Bolsonaro na cadeia é considerado um marco final da exceção. O fim de um período de vale-tudo, em que ficaram de lado o devido processo legal, o juiz natural, o amplo direito de defesa e até a Constituição. Parte do jornalismo abandonou sua raiz crítica e fingiu que cobria o caso em pleno estado democrático de direito. Na página de opinião de O Globo da quinta-feira, está a explicação, na coluna de Malu Gaspar: “Findo o julgamento, está na hora de o Supremo voltar ao seu quadrado, ser mais contido, ter mais comedimento…o Tribunal, Alexandre de Moraes em especial, foi além de suas atribuições – e, tudo bem, porque foi por “boa causa”, mas agora chega.” 

No dia seguinte, a página de opinião do mesmo jornal volta o assunto, em coluna de Pablo Ortellado, com o título Fim do Ciclo: “Com a condenação de Bolsonaro e dos generais, encerramos o ciclo de resposta institucional ao golpismo. O Supremo assumiu poderes extraordinários que esperamos ter(sic) sido excepcionais e transitórios. Está na hora de encerrar os inquéritos contra as mobilizações antidemocráticas e de conferir transparência ao processo, para que a sociedade possa avaliar o que foi feito.”

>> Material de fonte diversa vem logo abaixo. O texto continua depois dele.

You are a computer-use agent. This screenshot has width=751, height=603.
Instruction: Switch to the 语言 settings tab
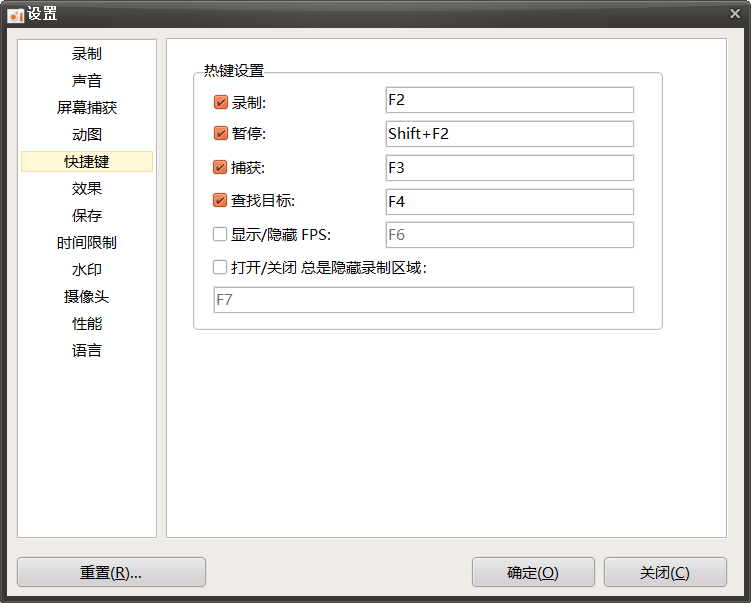coord(87,351)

Assim, às claras, jornal e jornalistas confessam que conviveram com a exceção, mas agora chega. Era só para aquela vez, como a censura da Ministra Cármen Lúcia, votando pela liminar que bloqueou Brasil Paralelo só até passar a eleição. O artigo de Malu Gaspar relembra o ativismo do Supremo: “Decisões monocráticas de ofício, sem ouvir previamente o Ministério Público, prisões preventivas por meses sem acusação formal, a morte na cadeia de um réu que poderia ir para casa com tornozeleira, a manobra que transferiu à turma e tirou do plenário o julgamento do ex-presidente, serão sempre apontadas como máculas no processo.”  Ortellado escreve que nem sabe quantas contas digitais foram bloqueadas – censuradas – e enfim, reconhece que o Supremo era, a um tempo, vítima, investigador e juiz. Agora também é executor. O artigo em O Globo concluiu, sem dizer, com uma confissão: “O ciclo judicial que se encerra precisa dar lugar a um novo ciclo de restauração da normalidade democrática”. Ah, é? Então apoiaram uma suspensão da normalidade democrática e agora, depois do estupro, vamos restaurar a virgindade da Constituição?

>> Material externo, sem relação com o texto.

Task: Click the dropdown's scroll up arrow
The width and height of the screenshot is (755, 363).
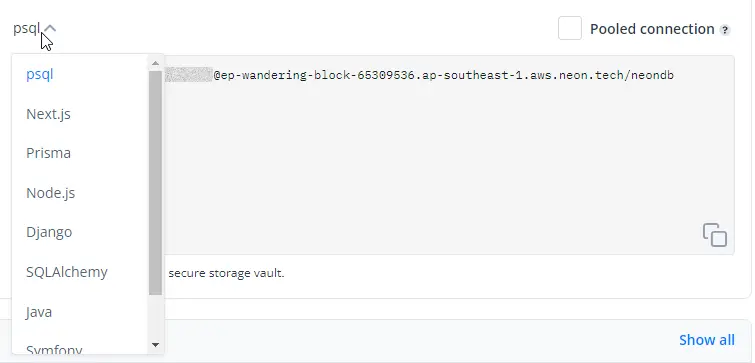Action: pos(155,63)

Como escreveu Malu Gaspar, o Supremo recebeu um salvo-conduto. Dos presidentes do Senado, da mídia, dos que queriam se livrar de Bolsonaro. E agora que se livraram, o caminho fica mais aberto para a crítica aos escritórios de advocacia de esposas e parentes de ministros do Supremo, assim como as ligações com financiadores de eventos, como o Master, com participação de ministros do STJ – como Malu citou na sua coluna. No Supremo, livraram-se de Bolsonaro, mas perderam o salvo-conduto. Graças ao jornalismo cúmplice da exceção é que o ciclo vicejou desde 2019. Se a mídia tivesse cumprido seu verdadeiro papel, de crítica em defesa da lei e da Constituição, não teríamos tido “ciclo de exceção”. Tal como se pode dizer do ciclo de exceção militar, que começou com o apoio quase total da média da época. Aquele foi para tirar o Brasil do comunismo. Esse, para tirar o Brasil de Bolsonaro. Foi só daquelas vezes.